ECJ's Warts

ECJ has been around for almost eight years, for much of the length of Java's public existence. Though ECJ was overengineered and overwrought from the start, this overengineering has granted it a great deal of flexibility and the toolkit has, I think, proven unusually adaptable.

But ECJ has a lot of warts, many of which could be cleaned up with some work, though I'm worried about backward-compatability. Keep in mind that ECJ design was begun in 1997. For those of you old enough to remember :-), Java 1.1 was released in February 1997 -- and it was buggy -- and Java 1.2 wasn't released until December 1998. Lots of installations were still using Java 1.0. JITs were only just coming out, and HotSpot didn't exist. At that time, Java had a number of missing features and efficiency problems which influenced ECJ's design.

Here are some warts I've identified. Send me mail if you'd like some others discussed here.

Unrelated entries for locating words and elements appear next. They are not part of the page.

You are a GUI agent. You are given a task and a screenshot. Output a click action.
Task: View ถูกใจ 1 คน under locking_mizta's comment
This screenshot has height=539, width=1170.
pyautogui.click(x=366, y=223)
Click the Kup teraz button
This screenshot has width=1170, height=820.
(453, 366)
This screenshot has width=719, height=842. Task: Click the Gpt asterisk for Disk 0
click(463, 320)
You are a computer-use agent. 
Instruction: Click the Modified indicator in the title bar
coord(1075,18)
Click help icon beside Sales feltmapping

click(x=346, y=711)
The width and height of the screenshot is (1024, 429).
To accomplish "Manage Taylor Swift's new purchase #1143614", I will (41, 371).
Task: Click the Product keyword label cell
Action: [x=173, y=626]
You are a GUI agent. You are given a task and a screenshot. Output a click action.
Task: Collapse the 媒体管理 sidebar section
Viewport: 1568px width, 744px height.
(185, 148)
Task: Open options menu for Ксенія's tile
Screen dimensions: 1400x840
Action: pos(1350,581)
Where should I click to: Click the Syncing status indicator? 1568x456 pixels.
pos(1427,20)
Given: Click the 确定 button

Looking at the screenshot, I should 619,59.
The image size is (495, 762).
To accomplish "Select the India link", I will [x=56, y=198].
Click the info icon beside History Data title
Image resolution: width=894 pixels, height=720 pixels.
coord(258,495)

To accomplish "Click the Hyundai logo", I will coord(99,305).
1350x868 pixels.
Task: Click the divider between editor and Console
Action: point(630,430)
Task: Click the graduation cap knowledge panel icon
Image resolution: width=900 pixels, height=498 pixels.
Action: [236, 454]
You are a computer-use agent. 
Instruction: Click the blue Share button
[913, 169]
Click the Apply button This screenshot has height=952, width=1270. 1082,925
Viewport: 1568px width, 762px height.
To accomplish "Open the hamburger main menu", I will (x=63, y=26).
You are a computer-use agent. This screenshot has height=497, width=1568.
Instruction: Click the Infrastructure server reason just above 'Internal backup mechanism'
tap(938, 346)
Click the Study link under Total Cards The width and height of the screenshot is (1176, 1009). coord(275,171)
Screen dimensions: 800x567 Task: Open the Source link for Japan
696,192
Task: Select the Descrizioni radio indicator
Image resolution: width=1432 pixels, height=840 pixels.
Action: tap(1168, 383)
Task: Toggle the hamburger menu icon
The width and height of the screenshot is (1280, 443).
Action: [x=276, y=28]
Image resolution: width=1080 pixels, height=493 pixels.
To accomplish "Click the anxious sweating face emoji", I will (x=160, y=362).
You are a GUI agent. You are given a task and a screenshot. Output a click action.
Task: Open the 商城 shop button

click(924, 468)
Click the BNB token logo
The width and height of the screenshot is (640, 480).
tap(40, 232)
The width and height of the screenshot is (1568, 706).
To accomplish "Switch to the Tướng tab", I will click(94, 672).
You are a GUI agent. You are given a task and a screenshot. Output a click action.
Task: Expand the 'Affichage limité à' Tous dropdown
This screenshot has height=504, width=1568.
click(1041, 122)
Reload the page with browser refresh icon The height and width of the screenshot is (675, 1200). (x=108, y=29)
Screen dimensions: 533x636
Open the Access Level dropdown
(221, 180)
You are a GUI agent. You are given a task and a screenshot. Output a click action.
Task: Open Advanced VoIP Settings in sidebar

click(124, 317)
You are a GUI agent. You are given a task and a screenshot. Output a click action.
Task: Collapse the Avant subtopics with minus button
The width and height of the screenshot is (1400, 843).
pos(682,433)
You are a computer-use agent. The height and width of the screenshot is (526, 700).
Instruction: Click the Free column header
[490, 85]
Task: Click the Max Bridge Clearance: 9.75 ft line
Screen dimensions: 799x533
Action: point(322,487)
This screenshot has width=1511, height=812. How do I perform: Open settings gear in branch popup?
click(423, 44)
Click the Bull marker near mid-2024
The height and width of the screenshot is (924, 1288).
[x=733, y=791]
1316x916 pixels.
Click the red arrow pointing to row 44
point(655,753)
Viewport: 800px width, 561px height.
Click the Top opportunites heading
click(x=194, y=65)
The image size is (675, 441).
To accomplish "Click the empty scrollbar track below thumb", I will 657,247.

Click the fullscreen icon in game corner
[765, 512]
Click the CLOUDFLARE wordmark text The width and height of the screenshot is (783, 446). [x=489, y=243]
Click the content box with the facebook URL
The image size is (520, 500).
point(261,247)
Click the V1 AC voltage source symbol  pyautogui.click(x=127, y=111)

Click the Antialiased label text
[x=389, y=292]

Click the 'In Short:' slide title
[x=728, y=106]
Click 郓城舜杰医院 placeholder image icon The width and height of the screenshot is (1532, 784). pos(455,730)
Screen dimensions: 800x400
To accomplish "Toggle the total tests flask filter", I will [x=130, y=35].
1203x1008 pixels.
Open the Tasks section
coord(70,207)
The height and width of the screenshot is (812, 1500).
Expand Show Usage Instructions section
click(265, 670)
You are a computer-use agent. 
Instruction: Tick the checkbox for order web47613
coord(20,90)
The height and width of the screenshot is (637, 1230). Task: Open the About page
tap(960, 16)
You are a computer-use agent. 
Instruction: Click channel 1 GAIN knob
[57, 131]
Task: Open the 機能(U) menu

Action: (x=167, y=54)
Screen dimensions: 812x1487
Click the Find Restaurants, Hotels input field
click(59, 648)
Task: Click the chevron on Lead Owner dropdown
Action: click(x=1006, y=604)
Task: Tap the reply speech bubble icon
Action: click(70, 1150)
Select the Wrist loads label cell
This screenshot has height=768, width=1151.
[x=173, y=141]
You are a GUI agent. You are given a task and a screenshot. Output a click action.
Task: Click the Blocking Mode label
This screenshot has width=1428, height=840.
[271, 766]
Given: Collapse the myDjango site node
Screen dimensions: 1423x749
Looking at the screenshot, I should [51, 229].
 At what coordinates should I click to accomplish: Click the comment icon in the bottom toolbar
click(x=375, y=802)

  1. Setup and Prototype. ECJ needed a way to make many copies of objects whose classes were specified dynamically. There was only one real way to do this: Class.forName(name).newInstance(). As newInstance() only called the default constructor, there was no reasonable way (at the time) to use a constructor with multiple arguments in order to pass it parameter information. Thus setup(...) was born.

    setup(...) in most objects is fairly complex, consisting of a lot of checks to make sure everything is kosher. These checks aren't necessary for quick hacks -- I wrote them into ECJ because it's library code and should be relatively bulletproof. But unfortunately they lead people to thinking that setup(...) methods need to be complicated, when they can be quite trivial in fact.

    ECJ also needed to make large numbers of copies of objects; but the clone() method was protected and could not be unprotected in an interface. Thus clone() was used to copy objects off of Prototypes.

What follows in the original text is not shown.